━━━━━ Data rows ━━━━━
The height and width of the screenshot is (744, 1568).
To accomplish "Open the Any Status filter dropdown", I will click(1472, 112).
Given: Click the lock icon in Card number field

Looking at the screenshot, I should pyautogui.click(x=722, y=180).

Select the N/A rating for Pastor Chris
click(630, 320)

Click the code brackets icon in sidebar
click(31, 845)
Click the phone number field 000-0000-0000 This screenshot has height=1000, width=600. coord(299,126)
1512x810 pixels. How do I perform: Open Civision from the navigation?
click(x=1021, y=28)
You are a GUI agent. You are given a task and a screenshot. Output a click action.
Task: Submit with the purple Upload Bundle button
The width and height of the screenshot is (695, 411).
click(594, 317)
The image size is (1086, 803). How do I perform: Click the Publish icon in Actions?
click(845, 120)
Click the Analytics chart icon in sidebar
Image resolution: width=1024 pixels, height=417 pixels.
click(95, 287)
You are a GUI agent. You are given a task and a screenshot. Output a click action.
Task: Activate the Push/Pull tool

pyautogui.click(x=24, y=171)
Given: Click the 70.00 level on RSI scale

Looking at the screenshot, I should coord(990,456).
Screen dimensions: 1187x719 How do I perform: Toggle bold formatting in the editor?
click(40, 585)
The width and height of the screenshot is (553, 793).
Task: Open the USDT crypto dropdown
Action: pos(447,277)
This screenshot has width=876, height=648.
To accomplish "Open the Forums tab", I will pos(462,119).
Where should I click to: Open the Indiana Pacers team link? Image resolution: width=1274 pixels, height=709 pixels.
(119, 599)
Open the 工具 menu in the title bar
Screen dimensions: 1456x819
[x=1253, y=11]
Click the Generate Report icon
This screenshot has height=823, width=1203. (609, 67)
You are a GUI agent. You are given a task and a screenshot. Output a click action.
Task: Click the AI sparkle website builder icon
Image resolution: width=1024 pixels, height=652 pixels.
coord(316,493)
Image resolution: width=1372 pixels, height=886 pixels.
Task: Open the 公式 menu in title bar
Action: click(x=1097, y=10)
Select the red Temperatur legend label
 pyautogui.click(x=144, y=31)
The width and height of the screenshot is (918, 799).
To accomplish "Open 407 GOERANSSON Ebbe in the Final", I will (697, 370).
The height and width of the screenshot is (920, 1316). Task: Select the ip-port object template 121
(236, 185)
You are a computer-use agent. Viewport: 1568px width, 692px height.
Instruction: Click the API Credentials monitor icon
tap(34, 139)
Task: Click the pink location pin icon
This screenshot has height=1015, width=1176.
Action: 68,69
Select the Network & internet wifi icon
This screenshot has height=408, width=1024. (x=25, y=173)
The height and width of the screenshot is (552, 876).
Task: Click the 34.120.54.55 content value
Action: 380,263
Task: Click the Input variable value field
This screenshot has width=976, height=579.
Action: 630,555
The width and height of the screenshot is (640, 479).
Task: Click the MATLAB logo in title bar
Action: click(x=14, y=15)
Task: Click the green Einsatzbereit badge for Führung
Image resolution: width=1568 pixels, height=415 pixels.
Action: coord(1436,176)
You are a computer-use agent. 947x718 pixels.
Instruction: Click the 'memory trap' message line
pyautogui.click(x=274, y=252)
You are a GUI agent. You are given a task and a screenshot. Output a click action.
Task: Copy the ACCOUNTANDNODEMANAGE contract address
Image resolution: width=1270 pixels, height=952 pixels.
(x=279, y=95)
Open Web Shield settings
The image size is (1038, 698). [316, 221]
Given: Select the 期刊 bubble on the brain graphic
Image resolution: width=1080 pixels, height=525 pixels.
━━━━━
Rewrite the records from the line containing "Given: Click the 70.00 level on RSI scale" through the line containing "will (697, 370)." as a JSON list of strings, one string per line, leaving out blank lines.

[
  "Given: Click the 70.00 level on RSI scale",
  "Looking at the screenshot, I should coord(990,456).",
  "Screen dimensions: 1187x719 How do I perform: Toggle bold formatting in the editor?",
  "click(40, 585)",
  "The width and height of the screenshot is (553, 793).",
  "Task: Open the USDT crypto dropdown",
  "Action: pos(447,277)",
  "This screenshot has width=876, height=648.",
  "To accomplish \"Open the Forums tab\", I will pos(462,119).",
  "Where should I click to: Open the Indiana Pacers team link? Image resolution: width=1274 pixels, height=709 pixels.",
  "(119, 599)",
  "Open the 工具 menu in the title bar",
  "Screen dimensions: 1456x819",
  "[x=1253, y=11]",
  "Click the Generate Report icon",
  "This screenshot has height=823, width=1203. (609, 67)",
  "You are a GUI agent. You are given a task and a screenshot. Output a click action.",
  "Task: Click the AI sparkle website builder icon",
  "Image resolution: width=1024 pixels, height=652 pixels.",
  "coord(316,493)",
  "Image resolution: width=1372 pixels, height=886 pixels.",
  "Task: Open the 公式 menu in title bar",
  "Action: click(x=1097, y=10)",
  "Select the red Temperatur legend label",
  " pyautogui.click(x=144, y=31)",
  "The width and height of the screenshot is (918, 799).",
  "To accomplish \"Open 407 GOERANSSON Ebbe in the Final\", I will (697, 370)."
]